Message Boards Message Boards

GROUPS:

Open Source Deep Learning framework GitHub Stars

Posted 5 months ago
1059 Views
|
3 Replies
|
13 Total Likes
|

I use Wolfram Language as a Deep Learning framework. When I joined "Machine Learning Webinar Series" in April, I knew that many participants used open source Deep Learning frameworks in the questionnaire before the start. TensorFlow is used by around me, but I didn't know PyTorch is popular. So I checked the popularity of Deep Learning framework : TensorFlow, Caffe, PyTorch, CNTK, MXNet. The method is the number of stars of each GitHub repository. It is so easy for Wolfram Language to scrape, crawl and visualize them like star-history.

enter image description here

Access token

The GitHub API has the following restriction. I will call many api from now on, so I need to get an access token.
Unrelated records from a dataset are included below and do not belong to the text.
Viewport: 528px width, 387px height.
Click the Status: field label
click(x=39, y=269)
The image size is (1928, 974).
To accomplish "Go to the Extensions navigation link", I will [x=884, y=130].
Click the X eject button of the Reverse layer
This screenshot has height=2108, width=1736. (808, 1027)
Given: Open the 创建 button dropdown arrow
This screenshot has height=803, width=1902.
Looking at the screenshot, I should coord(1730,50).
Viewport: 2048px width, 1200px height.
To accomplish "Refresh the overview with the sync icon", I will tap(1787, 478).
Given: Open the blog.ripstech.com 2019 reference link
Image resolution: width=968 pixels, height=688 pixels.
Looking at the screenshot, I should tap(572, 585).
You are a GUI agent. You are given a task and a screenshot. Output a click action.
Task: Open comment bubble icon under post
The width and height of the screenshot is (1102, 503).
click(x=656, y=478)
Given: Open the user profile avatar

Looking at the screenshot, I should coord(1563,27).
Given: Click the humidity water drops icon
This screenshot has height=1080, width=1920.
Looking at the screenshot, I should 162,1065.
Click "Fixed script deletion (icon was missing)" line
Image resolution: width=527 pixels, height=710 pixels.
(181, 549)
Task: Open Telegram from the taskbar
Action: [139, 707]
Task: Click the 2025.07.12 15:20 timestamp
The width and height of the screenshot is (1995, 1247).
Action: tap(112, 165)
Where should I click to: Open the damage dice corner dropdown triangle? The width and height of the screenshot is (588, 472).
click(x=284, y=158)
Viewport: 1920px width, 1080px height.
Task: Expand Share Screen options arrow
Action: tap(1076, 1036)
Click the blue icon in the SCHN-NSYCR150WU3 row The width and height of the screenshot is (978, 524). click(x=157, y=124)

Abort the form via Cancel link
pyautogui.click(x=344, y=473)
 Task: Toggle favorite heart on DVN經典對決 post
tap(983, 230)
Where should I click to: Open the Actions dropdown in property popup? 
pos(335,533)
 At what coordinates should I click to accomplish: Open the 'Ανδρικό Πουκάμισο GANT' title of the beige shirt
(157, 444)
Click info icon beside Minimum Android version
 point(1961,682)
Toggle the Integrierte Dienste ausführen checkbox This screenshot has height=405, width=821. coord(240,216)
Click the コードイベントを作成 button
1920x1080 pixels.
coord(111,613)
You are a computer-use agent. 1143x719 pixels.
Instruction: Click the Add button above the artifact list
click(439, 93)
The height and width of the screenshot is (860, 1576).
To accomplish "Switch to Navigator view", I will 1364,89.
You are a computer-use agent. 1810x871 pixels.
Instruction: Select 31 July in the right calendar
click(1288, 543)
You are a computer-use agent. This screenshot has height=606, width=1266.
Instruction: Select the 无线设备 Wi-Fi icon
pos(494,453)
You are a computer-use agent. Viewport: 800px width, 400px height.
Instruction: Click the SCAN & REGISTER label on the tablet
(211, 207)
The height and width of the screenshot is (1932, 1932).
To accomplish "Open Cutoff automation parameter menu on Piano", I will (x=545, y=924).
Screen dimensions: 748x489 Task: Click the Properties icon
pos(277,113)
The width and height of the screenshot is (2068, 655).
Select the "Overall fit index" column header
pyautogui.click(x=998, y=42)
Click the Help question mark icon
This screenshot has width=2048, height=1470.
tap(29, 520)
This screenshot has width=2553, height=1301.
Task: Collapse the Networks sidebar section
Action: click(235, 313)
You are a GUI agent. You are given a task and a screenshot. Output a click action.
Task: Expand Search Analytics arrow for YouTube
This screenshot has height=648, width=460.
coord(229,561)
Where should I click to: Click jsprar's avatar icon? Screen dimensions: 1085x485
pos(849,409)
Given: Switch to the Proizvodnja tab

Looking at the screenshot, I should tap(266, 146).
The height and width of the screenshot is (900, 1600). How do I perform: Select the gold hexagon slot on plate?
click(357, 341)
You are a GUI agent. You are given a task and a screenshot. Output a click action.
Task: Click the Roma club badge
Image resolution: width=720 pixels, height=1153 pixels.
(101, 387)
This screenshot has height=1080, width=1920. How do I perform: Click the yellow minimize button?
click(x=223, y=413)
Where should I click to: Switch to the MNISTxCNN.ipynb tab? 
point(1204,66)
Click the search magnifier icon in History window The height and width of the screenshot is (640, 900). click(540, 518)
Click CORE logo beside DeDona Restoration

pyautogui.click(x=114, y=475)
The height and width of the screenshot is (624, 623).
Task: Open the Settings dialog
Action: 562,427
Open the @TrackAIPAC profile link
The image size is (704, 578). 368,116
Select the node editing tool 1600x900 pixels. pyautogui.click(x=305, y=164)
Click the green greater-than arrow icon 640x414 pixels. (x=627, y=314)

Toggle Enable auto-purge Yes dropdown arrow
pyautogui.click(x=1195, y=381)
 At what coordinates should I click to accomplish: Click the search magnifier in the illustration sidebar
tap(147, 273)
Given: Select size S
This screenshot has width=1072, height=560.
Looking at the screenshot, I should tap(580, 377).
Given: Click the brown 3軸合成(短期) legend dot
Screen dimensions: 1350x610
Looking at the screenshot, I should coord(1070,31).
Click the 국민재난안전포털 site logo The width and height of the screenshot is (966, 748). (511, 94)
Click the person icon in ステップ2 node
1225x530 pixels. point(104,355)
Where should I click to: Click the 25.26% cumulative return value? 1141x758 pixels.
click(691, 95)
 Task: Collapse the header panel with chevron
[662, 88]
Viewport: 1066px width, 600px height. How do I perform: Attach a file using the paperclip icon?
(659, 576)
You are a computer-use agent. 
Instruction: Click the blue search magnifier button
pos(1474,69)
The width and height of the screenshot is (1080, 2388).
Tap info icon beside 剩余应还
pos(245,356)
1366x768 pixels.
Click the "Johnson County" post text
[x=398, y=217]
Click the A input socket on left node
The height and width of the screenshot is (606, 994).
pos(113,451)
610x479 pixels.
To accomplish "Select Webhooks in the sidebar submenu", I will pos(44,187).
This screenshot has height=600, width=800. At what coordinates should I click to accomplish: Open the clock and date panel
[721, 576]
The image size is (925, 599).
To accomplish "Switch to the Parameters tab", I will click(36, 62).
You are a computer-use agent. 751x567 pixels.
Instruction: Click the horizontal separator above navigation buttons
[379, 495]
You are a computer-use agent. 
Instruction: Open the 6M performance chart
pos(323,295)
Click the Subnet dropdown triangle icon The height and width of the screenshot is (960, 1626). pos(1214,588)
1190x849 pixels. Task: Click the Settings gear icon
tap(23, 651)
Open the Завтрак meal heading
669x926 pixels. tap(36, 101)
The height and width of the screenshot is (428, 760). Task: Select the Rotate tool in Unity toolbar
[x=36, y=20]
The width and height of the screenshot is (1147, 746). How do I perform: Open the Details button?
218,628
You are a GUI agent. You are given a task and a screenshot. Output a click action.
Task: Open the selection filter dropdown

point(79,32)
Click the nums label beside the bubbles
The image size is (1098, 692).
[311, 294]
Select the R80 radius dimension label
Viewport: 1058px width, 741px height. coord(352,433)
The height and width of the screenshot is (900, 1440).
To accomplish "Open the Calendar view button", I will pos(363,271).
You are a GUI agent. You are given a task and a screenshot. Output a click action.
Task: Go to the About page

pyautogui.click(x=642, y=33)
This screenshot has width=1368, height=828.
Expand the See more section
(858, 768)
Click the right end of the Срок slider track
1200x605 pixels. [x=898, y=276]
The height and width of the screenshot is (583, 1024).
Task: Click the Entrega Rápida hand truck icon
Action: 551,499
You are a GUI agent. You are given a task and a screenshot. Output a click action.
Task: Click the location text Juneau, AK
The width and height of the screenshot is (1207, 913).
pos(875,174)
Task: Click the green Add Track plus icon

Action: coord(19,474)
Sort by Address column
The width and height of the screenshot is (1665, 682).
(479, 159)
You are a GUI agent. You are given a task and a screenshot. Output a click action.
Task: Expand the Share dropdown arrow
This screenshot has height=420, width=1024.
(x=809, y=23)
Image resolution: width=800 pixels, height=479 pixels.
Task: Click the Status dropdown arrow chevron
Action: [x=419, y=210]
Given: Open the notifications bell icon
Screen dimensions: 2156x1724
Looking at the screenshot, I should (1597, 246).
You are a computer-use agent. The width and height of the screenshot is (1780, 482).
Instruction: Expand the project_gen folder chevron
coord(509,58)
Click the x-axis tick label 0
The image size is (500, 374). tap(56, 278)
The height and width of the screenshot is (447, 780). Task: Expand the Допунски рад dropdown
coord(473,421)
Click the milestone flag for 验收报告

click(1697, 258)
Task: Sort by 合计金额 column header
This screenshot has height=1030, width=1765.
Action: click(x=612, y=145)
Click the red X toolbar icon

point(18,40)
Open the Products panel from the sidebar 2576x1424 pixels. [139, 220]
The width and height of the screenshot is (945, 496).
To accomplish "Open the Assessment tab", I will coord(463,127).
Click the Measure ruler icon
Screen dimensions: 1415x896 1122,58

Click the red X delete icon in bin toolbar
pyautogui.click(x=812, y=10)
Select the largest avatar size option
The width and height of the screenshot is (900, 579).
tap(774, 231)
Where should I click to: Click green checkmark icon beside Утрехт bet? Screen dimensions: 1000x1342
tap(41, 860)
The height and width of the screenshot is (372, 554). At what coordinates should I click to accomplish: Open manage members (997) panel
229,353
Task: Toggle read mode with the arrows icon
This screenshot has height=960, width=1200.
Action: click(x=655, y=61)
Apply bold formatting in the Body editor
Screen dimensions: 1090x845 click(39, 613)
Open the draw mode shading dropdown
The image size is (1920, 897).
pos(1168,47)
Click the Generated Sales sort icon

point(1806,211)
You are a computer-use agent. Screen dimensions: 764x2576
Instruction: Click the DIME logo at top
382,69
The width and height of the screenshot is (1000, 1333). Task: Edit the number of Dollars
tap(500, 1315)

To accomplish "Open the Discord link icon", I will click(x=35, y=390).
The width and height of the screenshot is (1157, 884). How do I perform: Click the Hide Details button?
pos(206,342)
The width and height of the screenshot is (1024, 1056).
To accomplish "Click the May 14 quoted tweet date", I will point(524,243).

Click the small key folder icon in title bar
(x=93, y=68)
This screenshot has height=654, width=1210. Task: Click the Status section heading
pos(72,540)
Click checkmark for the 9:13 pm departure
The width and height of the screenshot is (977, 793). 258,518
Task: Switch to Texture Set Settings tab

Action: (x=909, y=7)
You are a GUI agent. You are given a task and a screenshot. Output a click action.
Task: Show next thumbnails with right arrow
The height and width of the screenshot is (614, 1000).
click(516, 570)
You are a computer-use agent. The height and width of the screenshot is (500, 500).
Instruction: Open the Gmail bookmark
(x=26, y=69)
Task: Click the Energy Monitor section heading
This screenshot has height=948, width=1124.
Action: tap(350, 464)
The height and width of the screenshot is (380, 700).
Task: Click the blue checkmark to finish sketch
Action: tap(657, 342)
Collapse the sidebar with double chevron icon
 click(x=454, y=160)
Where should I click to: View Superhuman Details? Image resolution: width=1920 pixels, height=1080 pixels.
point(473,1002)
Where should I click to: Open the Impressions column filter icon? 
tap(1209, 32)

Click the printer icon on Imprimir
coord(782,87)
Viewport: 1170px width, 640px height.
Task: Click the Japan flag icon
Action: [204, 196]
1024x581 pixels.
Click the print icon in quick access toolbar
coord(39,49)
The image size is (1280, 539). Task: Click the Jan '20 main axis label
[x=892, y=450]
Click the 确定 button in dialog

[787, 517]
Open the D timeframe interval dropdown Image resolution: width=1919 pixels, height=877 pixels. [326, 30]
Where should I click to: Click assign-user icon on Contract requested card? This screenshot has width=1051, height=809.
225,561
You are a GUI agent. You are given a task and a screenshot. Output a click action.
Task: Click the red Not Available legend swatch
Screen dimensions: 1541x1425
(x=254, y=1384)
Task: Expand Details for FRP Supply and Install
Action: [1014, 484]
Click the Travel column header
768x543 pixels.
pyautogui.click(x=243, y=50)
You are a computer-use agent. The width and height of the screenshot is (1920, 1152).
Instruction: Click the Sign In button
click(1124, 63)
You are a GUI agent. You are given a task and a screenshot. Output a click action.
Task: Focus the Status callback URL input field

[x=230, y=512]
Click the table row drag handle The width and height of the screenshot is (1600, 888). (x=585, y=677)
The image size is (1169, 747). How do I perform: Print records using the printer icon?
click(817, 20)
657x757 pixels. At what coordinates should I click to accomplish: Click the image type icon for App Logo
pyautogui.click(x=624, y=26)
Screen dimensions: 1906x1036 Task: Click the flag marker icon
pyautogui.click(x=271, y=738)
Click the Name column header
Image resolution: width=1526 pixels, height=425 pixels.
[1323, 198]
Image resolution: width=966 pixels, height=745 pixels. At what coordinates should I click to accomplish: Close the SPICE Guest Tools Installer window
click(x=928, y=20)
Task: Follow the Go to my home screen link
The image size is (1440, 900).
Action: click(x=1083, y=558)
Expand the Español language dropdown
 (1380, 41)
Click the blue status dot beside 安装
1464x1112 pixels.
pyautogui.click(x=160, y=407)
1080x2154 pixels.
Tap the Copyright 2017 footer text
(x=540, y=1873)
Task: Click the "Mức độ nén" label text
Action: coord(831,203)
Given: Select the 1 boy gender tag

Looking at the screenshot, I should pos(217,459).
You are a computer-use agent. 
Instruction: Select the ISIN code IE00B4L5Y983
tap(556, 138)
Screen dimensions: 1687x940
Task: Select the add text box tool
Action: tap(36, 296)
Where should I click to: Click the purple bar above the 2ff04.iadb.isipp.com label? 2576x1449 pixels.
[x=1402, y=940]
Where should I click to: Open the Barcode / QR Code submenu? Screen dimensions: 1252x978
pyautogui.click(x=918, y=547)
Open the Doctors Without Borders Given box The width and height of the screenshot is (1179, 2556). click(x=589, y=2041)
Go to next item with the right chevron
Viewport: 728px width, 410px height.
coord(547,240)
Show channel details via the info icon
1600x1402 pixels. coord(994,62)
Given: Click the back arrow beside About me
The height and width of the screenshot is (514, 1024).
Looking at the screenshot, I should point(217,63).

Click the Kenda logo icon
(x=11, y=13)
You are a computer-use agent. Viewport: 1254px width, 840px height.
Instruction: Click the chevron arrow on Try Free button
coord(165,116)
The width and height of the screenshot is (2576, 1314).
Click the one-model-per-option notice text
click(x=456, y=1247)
For API requests using Basic Authentication or OAuth, you can make up to 5000 requests per hour. For unauthenticated requests, the rate limit allows for up to 60 requests per hour.

token = "token abcdefghijklmnopqrstuvwxyz0123456789abcd";  (* sample *)

Total number of stars

In the case of TensorFlow the total number of the stars and the date when the last star has been updated can be found below.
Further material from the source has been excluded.